### Exercise prompt
Transcribe exactly, and without pictures, only the lines from the one bearing "This screenshot has width=700, height=483." through the final line of the data below.

Records drawn from a dataset

********

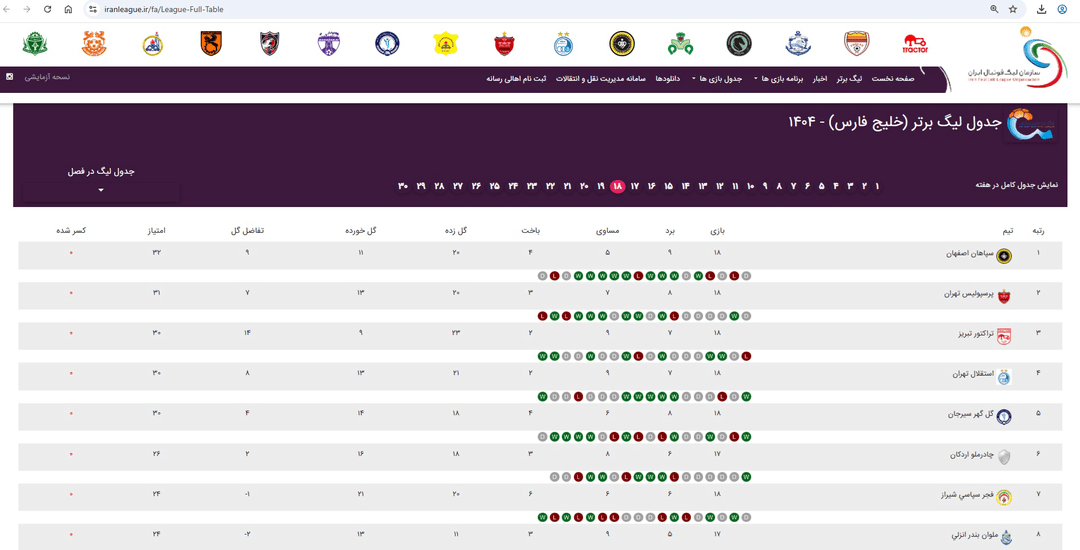Screen dimensions: 1080x550
Task: Click the highlighted week ۱۸ marker
Action: tap(618, 186)
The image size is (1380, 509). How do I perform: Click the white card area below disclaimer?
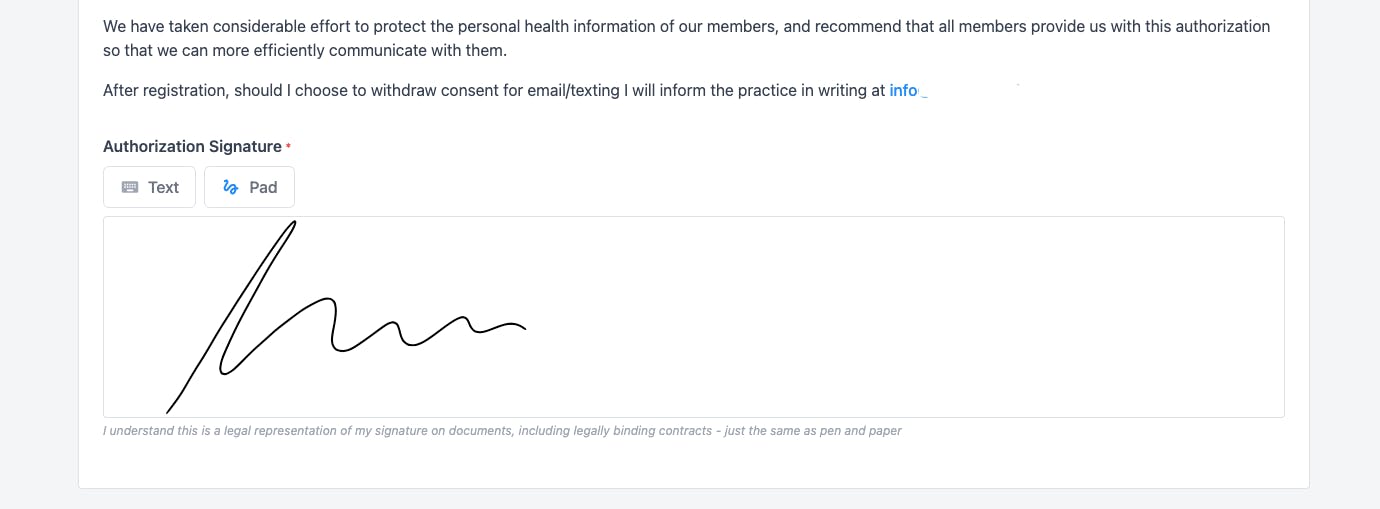pyautogui.click(x=690, y=462)
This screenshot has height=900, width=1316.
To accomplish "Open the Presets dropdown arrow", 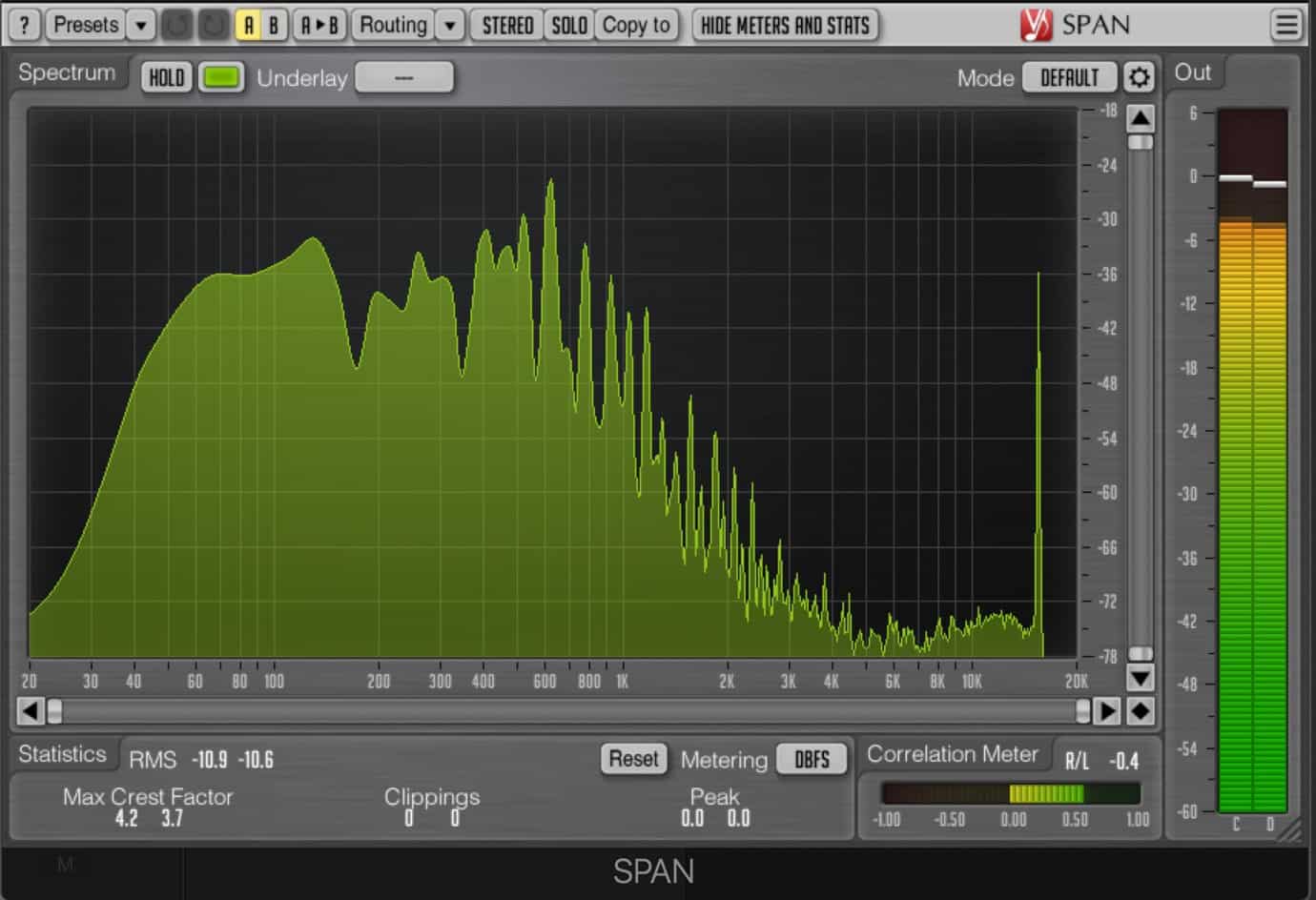I will click(x=139, y=25).
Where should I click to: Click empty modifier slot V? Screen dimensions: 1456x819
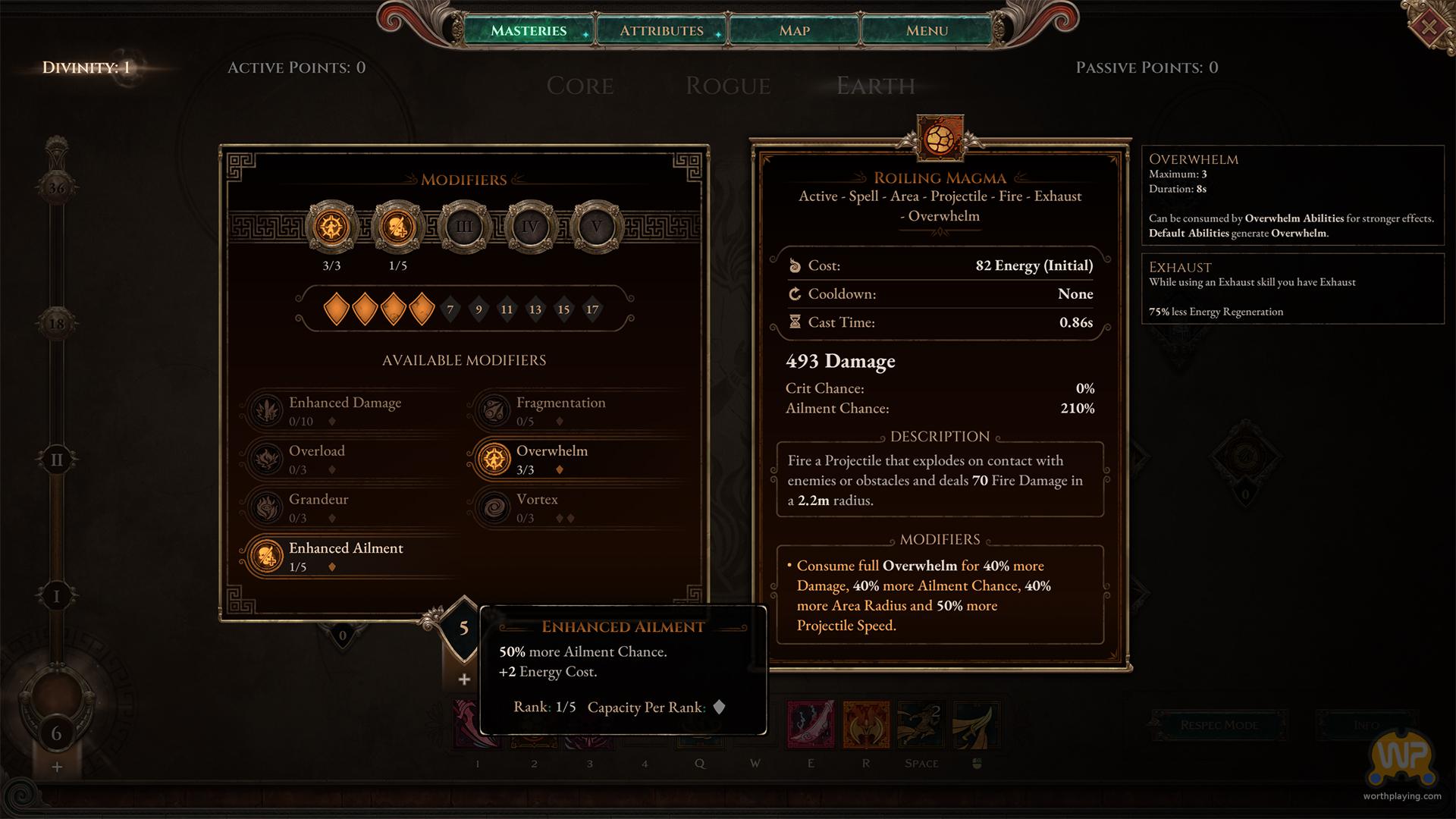[x=597, y=227]
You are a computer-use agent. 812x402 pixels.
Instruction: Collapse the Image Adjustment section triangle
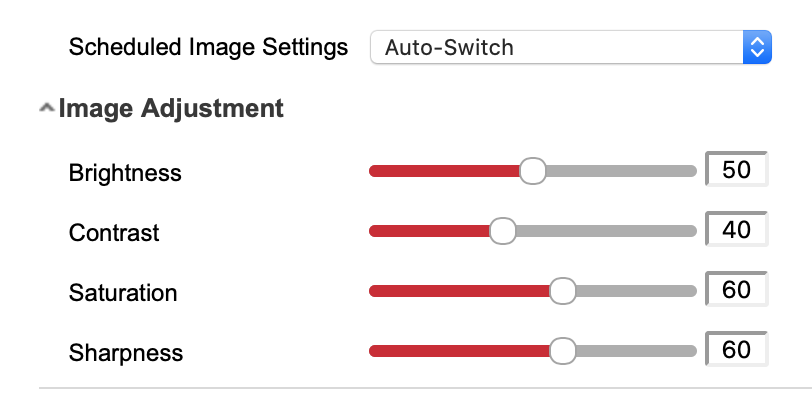coord(46,108)
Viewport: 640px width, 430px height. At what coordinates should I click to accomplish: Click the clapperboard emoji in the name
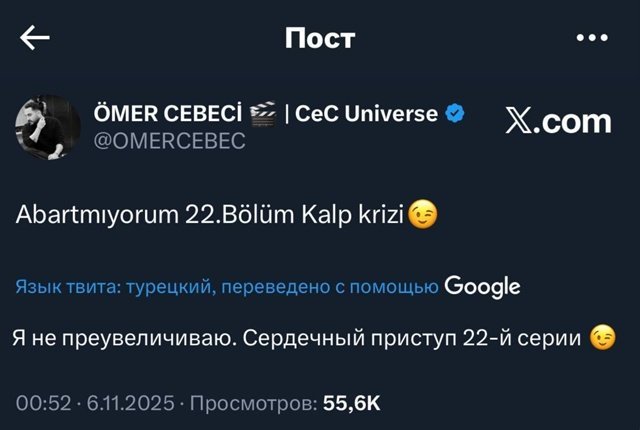[x=263, y=113]
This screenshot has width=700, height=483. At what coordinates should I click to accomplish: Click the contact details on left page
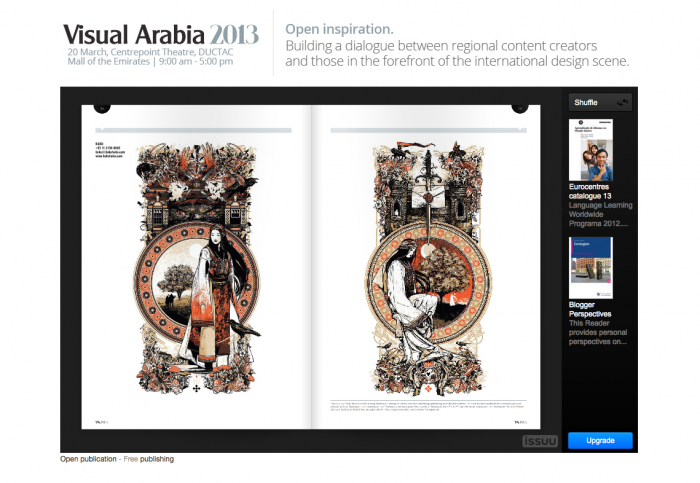click(107, 150)
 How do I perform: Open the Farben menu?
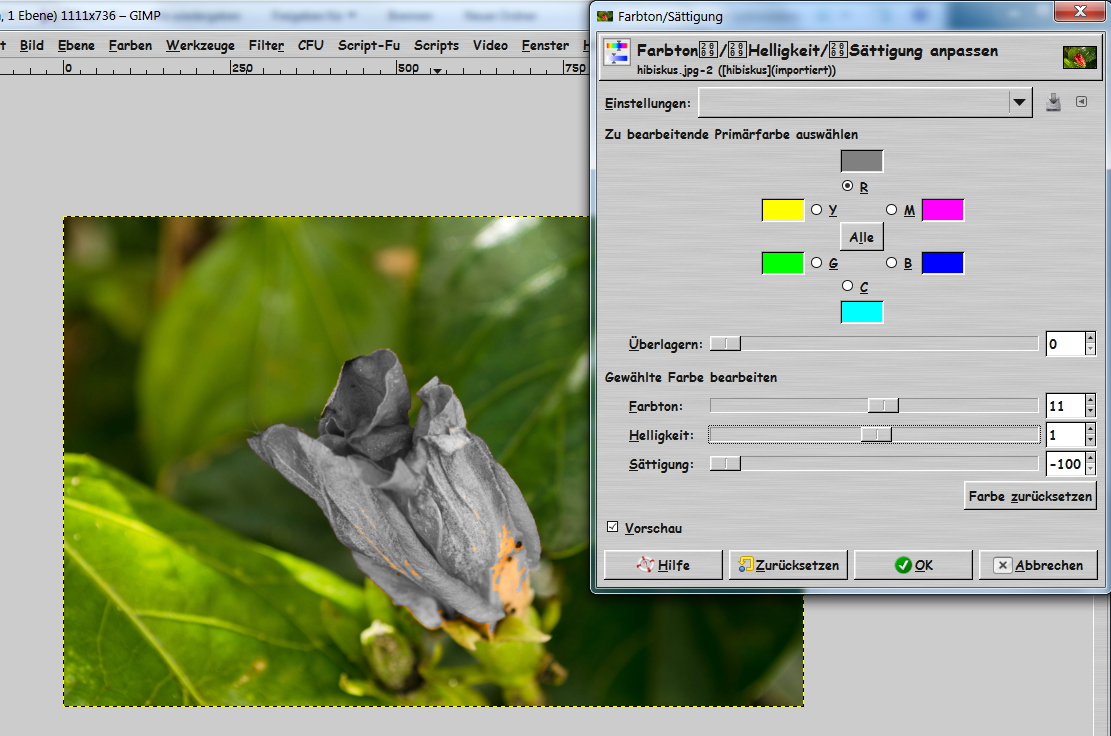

********

### Exercise answer
This screenshot has width=700, height=483. At what coordinates should I click to accomplish: Click the contact details on left page
click(107, 150)
 How do I perform: Open the Farben menu?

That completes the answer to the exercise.